On Sun, 30 Mar 2008, hyc(a)symas.com wrote:
rein(a)tollevik.no wrote:
> On Sat, 29 Mar 2008, ando(a)sys-net.it wrote:
>> rein(a)basefarm.no wrote:
>>> I was seeing random failures of the
test050-syncrepl-multimaster test. One of
>>> the failures was that it went into a tight loop traversing a circular
runqueue
>>> it had managed to create in slapd_rq.task_list. It seems as this was caused
by
>>> missing mutex locks around accesses to slapd_rq, which the patch uploaded to
>>>
ftp://ftp.openldap.org/incoming/slapd_rq_lock.patch fixes.
>>>
>>> Before I applied this patch the test failed after being run a few times, with
it
>>> it has now passed 100 times and is still counting.
>> locks in back-bdb/config.c should be pointless, as modifications to the
>> configuration should only occur while all threads are paused. The rest
>> makes sort of sense, but I'd leave it to Howard.
Ignoring the ITS#5403 changes, I don't see anything here that isn't
config-related, therefore it's all running single-threaded.
Now that the configuration can be changed dynamically (as this test does)
I find it a bit odd that the config stuff should always be running
single-threaded.
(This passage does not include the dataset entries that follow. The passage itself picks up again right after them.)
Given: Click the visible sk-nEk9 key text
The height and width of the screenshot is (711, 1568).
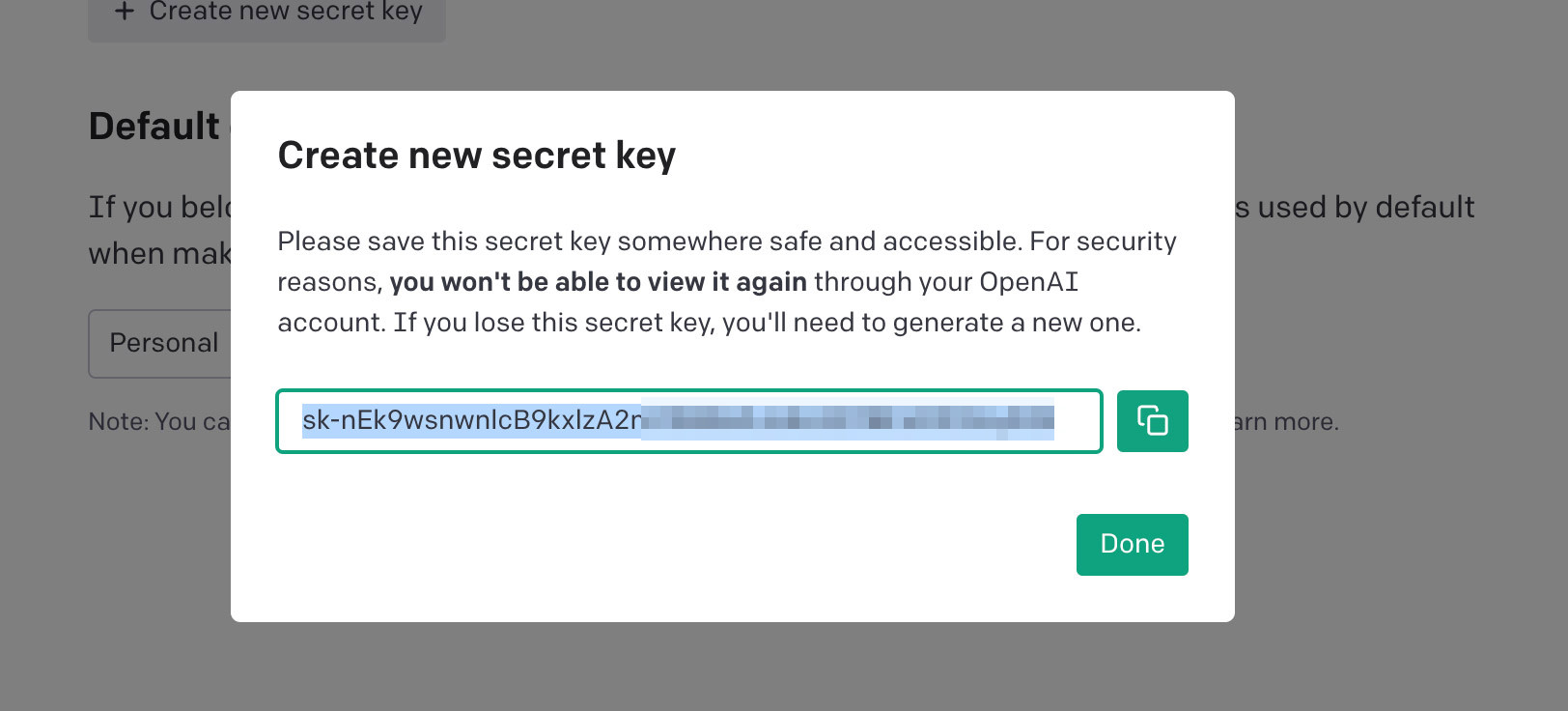Looking at the screenshot, I should (472, 420).
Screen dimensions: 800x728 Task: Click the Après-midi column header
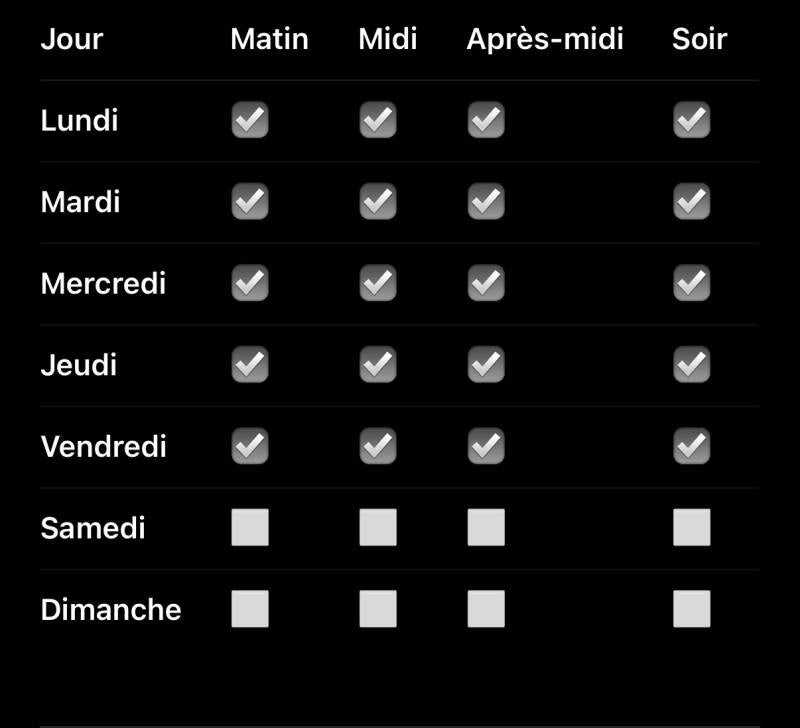[x=545, y=39]
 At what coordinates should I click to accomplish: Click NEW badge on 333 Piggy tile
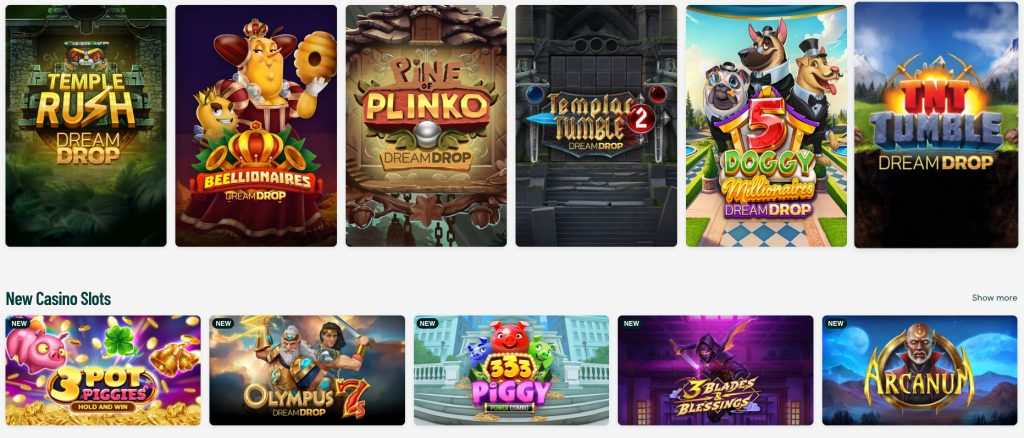point(428,323)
But there is obviously much I don't know about the
internals of slapd.
Of the "relevant" changes in syncrepl.c, I note that three
out of the four
chunks of the patch are in code that is only run when using cn=config to
delete a syncrepl configuration, and test050 never performs that operation.
The remaining chunk only takes affect when adding syncrepl config, and again,
slapd is single-threaded for that.
I have been experimenting a bit more with the patch, and it appears to be
the locks added to add_syncrepl() that stopped the test from failing.
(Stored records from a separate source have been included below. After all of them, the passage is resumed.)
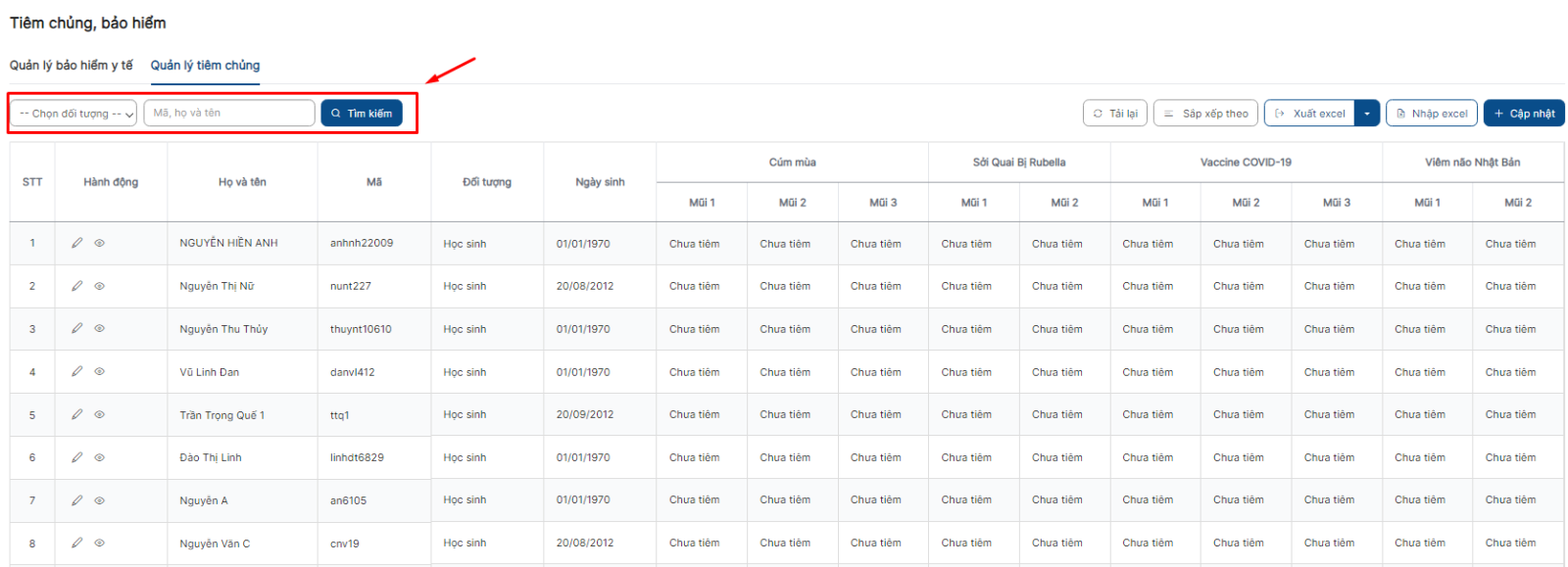Open the Chọn đối tượng dropdown
This screenshot has width=1568, height=567.
pos(74,114)

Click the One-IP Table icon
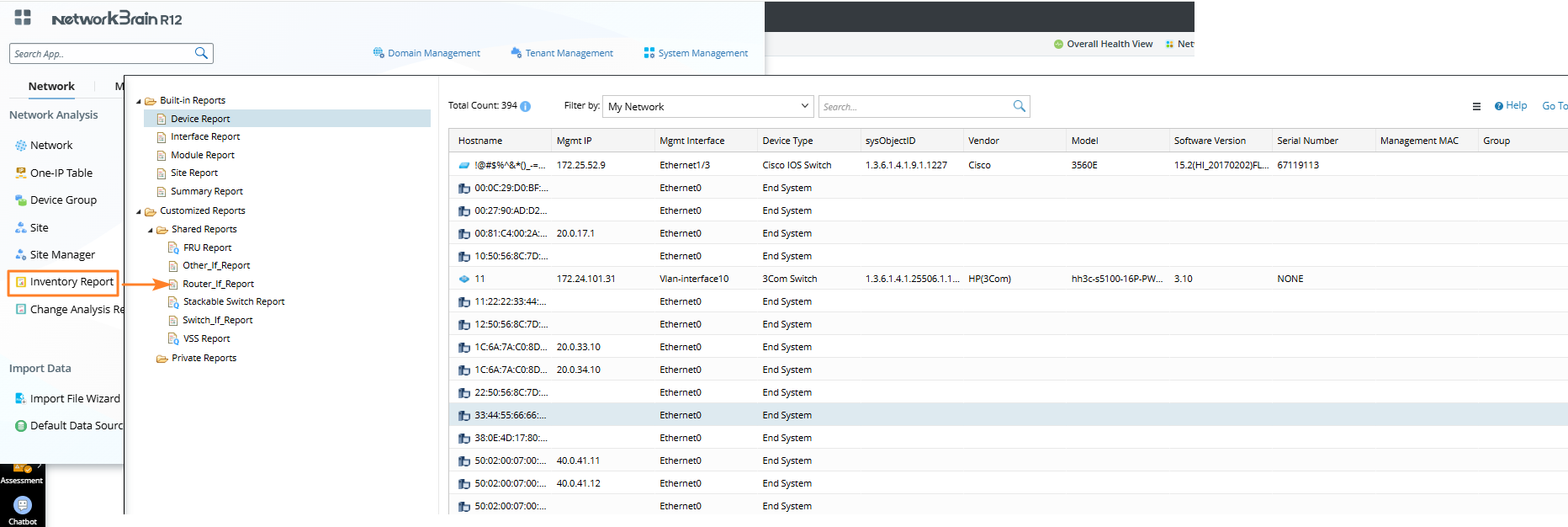pyautogui.click(x=20, y=173)
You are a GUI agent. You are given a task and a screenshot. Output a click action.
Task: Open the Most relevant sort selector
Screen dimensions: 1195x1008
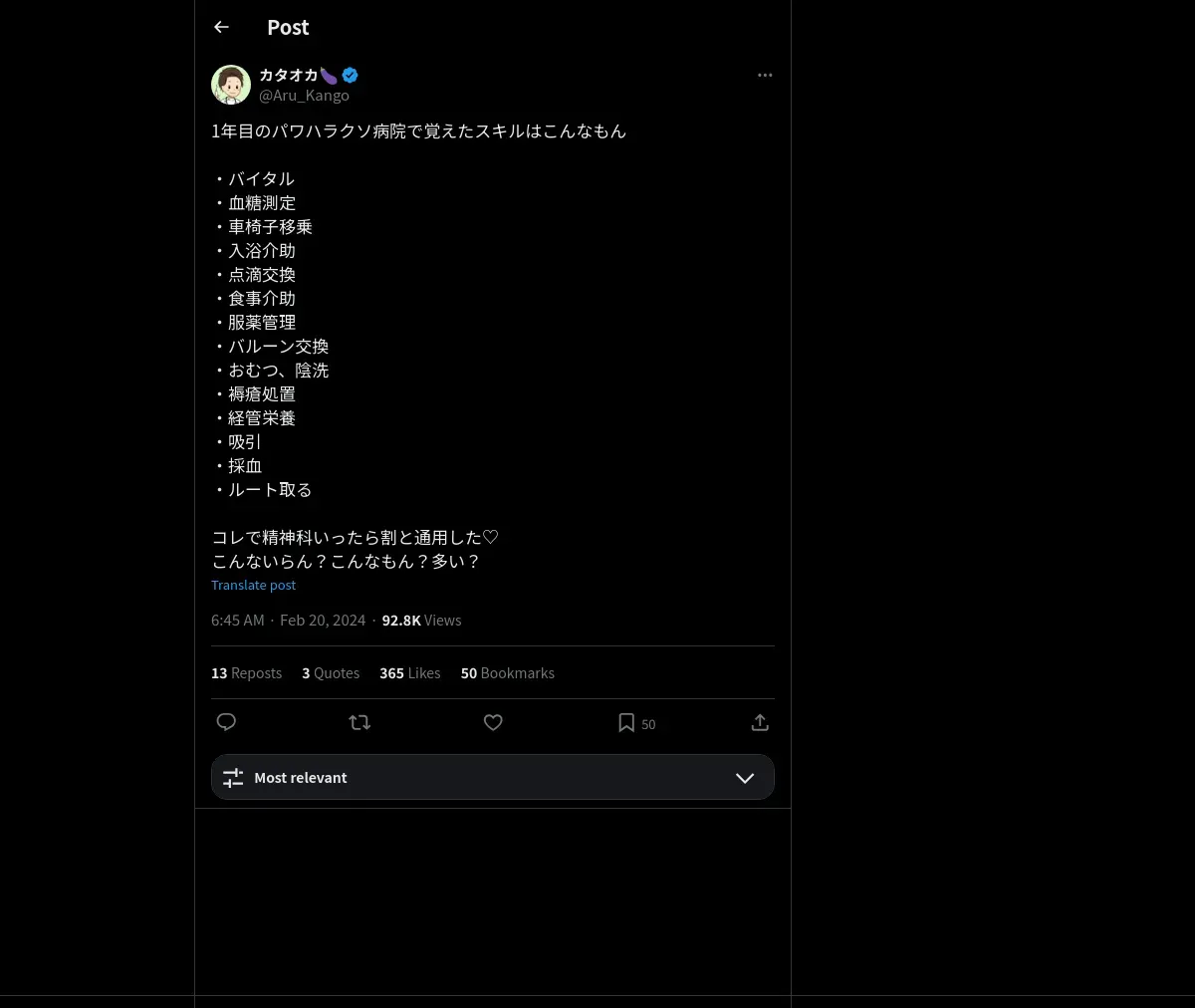[x=493, y=777]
The test uses ordinary ldapadd to add the syncrepl configuration after
slapd has been started, which I would expect to indicate that it has
entered the multi-threaded state. But again, it can revert to
single-threaded when modifying the configuration for all I know.
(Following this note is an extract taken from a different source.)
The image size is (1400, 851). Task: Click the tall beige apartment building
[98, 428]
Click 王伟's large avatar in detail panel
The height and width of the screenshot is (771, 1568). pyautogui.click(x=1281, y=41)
I've also run test050 thru hundreds of iterations without any
issue, without
these patches. If there's a problem in test050, I don't believe it's in this
code.
I have also run it several hundred times on other systems, it is only on
one of the 4 systems I build slapd that it fails. That is, that test
failed on one of the other systems with the 2.4.8 release, also with an
infinite loop, but that dosn't say vary much in this context.
The system where the test fail is the only multi-cpu system I have run it
on, which I recon to be the reason why it only fails there. Without this
patch the test fails about 20% of the times it is run on that system, the
reason varies between slapd being killed due to abort or seg. fault
(unknown why), or infinite loop traversing the circular slapd_rq. With
the patch it has succeeded several thousand times in a row, which I
account for more than just a coincident.
So, as long as this patch doesn't create any deadlock I can't really see
the problem with it and will stick to it in our version. I find it a bit
easier to understand and verify code that requiers locking if the locks
are always used, then I don't need to know the thread states that are
allowed to call the functions as well to know whether a lock is needed or
not..
Rein